[Activity]: All that is needed is an exact copy of the lines from the beginning of the data below through the line containing "Given: Remove the RSI indicator panel", minus the pictures.

[Records provided]

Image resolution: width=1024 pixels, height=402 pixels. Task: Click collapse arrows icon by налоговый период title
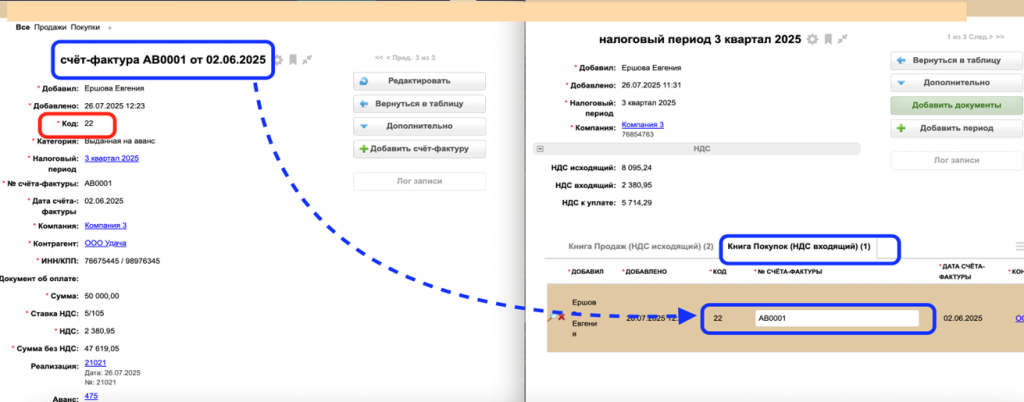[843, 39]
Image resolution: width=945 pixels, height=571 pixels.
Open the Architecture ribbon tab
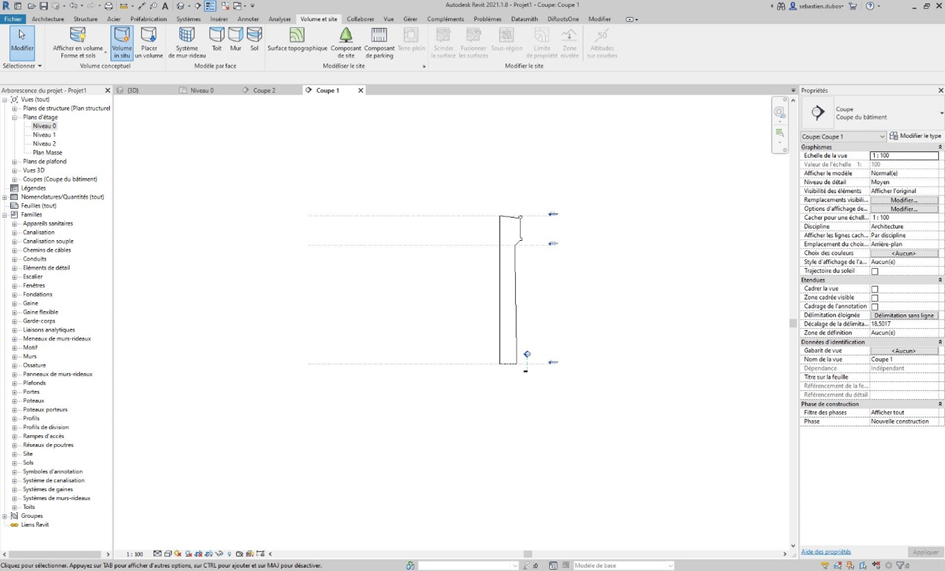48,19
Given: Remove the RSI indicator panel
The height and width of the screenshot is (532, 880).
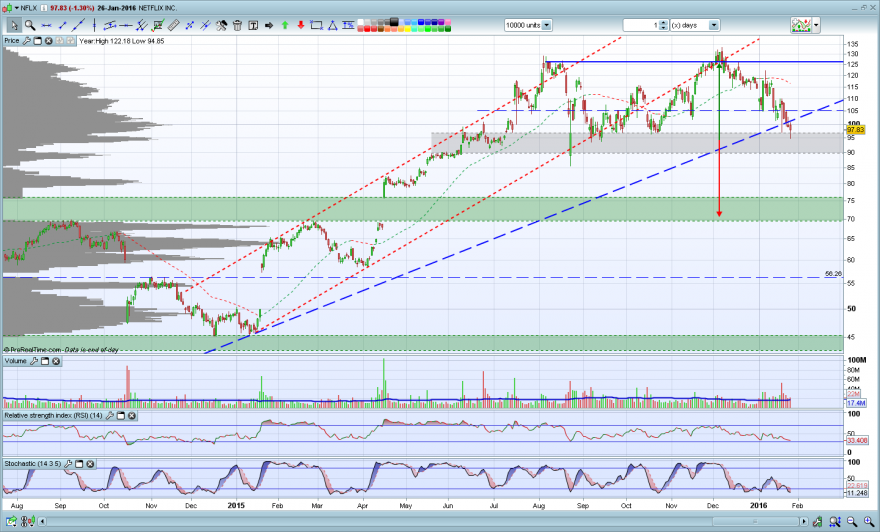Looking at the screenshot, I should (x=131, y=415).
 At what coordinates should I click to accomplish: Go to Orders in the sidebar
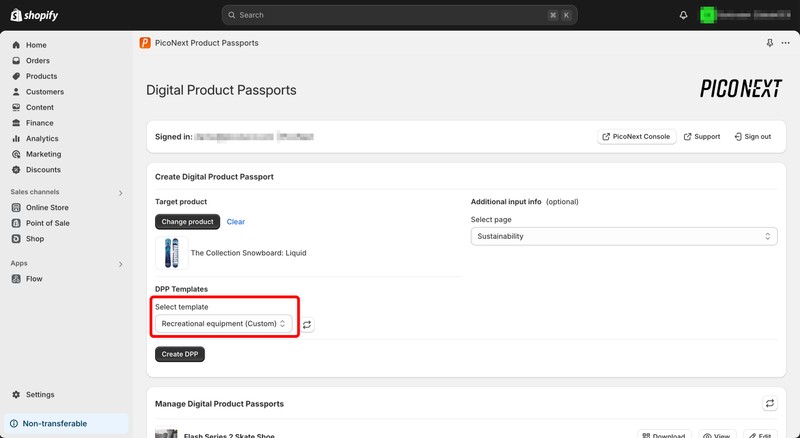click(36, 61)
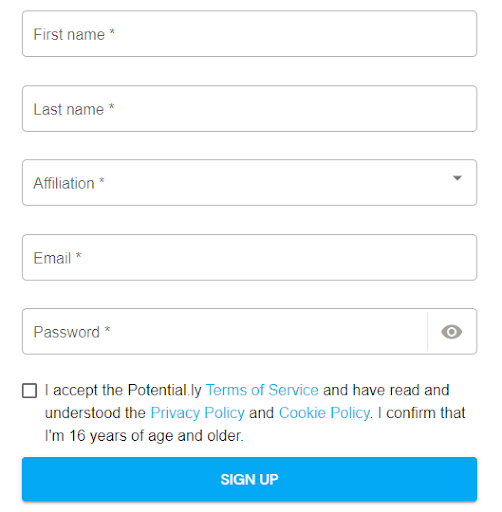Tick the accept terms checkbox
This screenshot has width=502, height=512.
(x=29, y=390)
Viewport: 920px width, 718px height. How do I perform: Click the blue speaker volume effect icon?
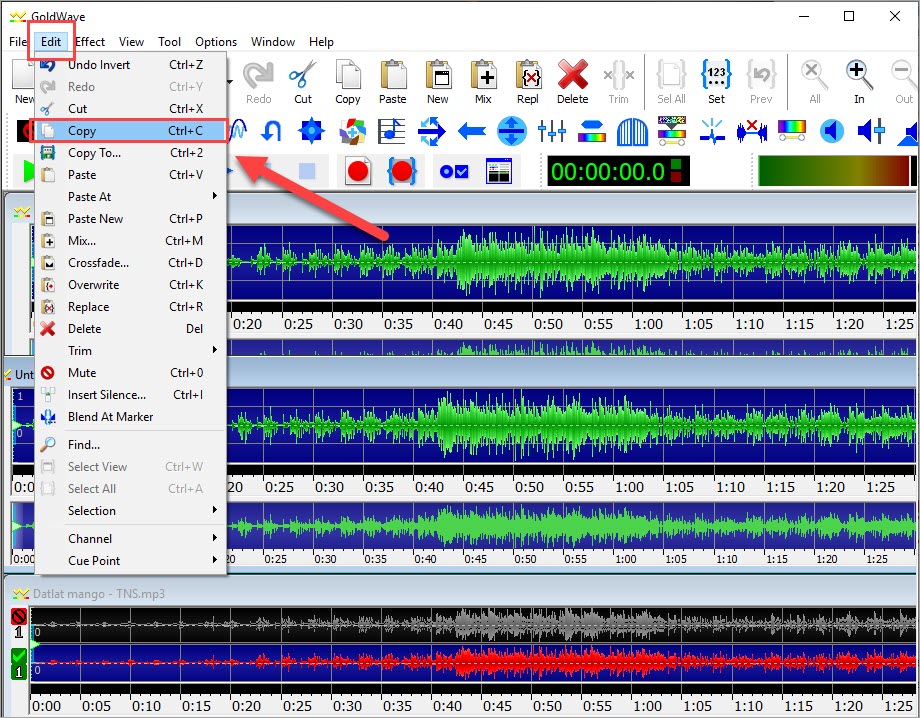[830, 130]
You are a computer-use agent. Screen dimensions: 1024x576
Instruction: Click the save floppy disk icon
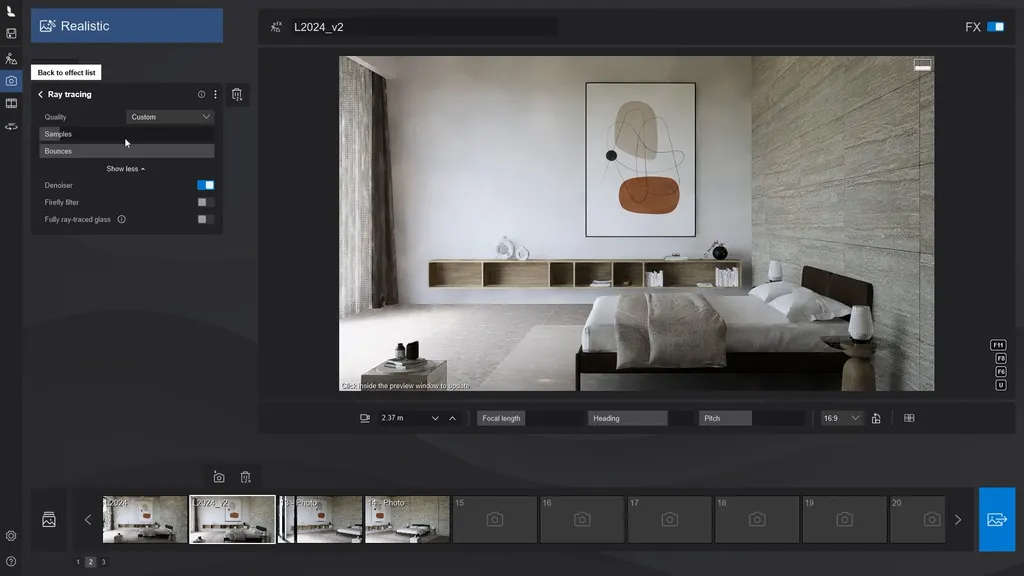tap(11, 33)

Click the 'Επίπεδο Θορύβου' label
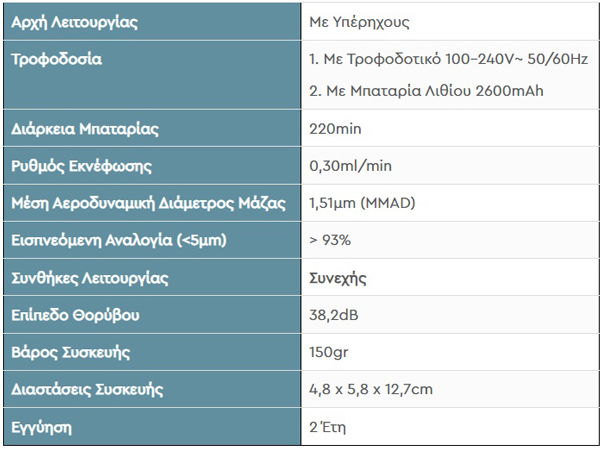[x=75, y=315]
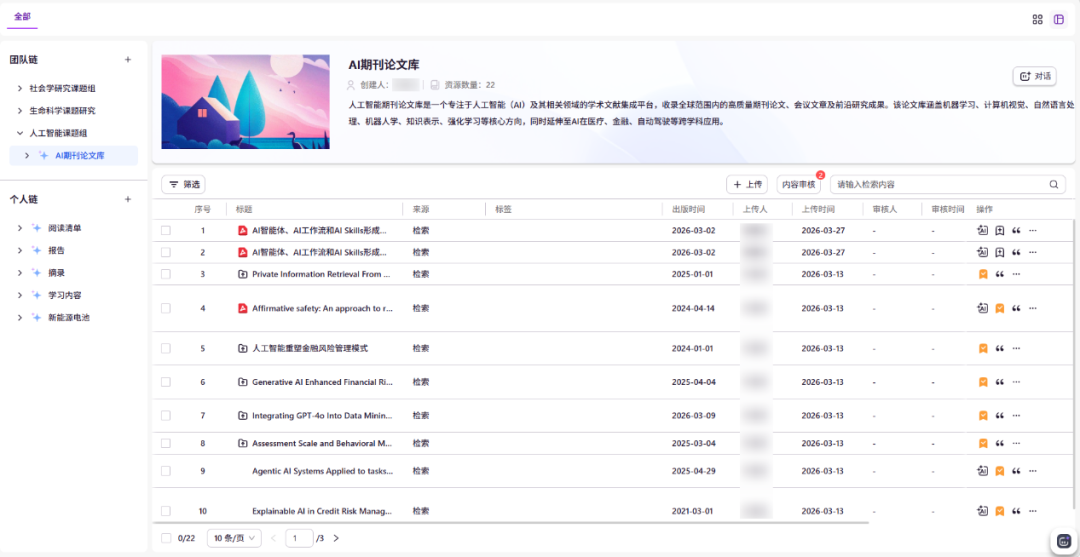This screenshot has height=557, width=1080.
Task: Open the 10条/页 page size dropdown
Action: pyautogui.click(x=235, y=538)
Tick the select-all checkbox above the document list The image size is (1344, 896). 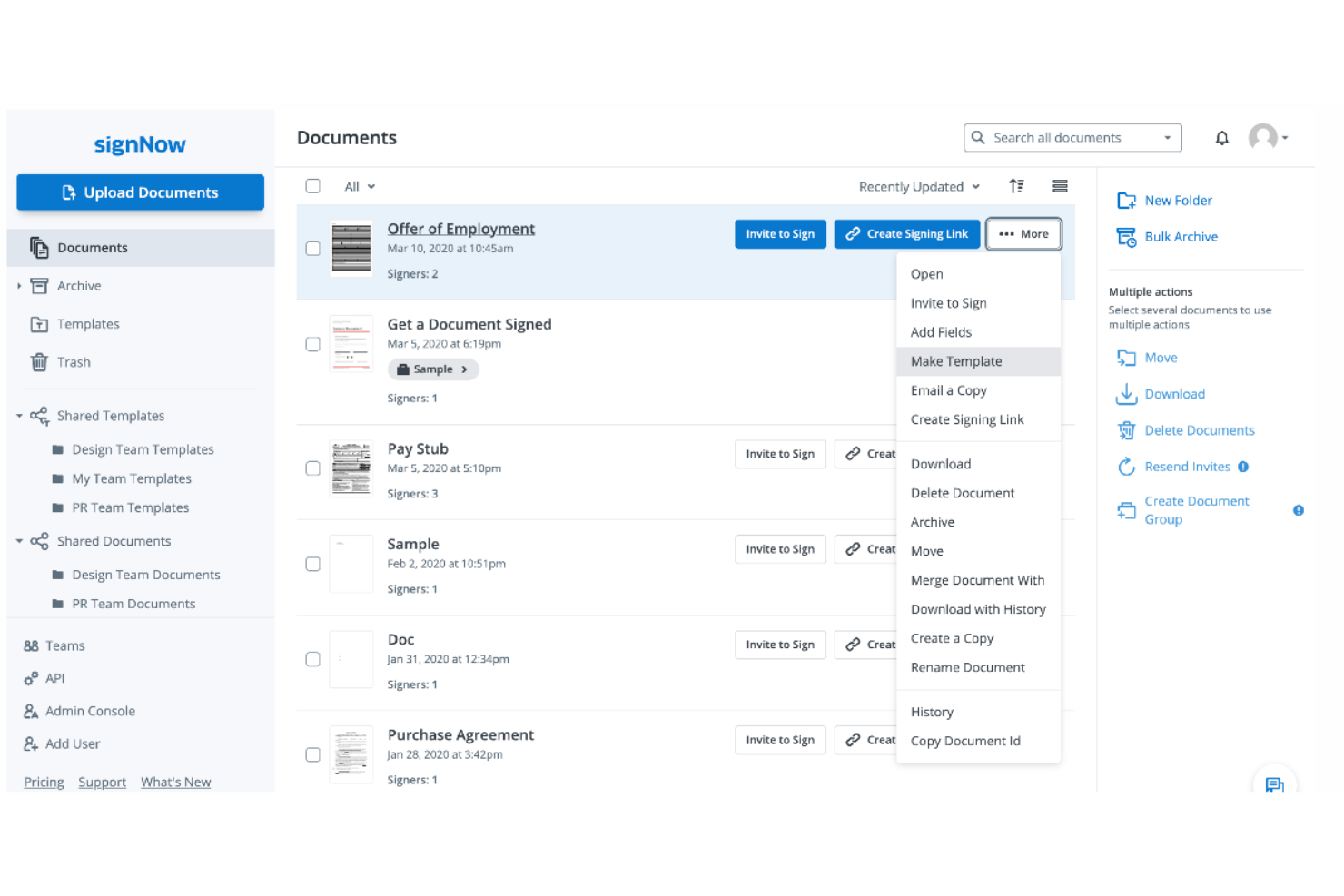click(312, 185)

[/Records provided]

[Result for this exercise]:
Image resolution: width=1024 pixels, height=402 pixels. Task: Click collapse arrows icon by налоговый период title
[843, 39]
Image resolution: width=945 pixels, height=571 pixels.
Open the Architecture ribbon tab
48,19
Given: Remove the RSI indicator panel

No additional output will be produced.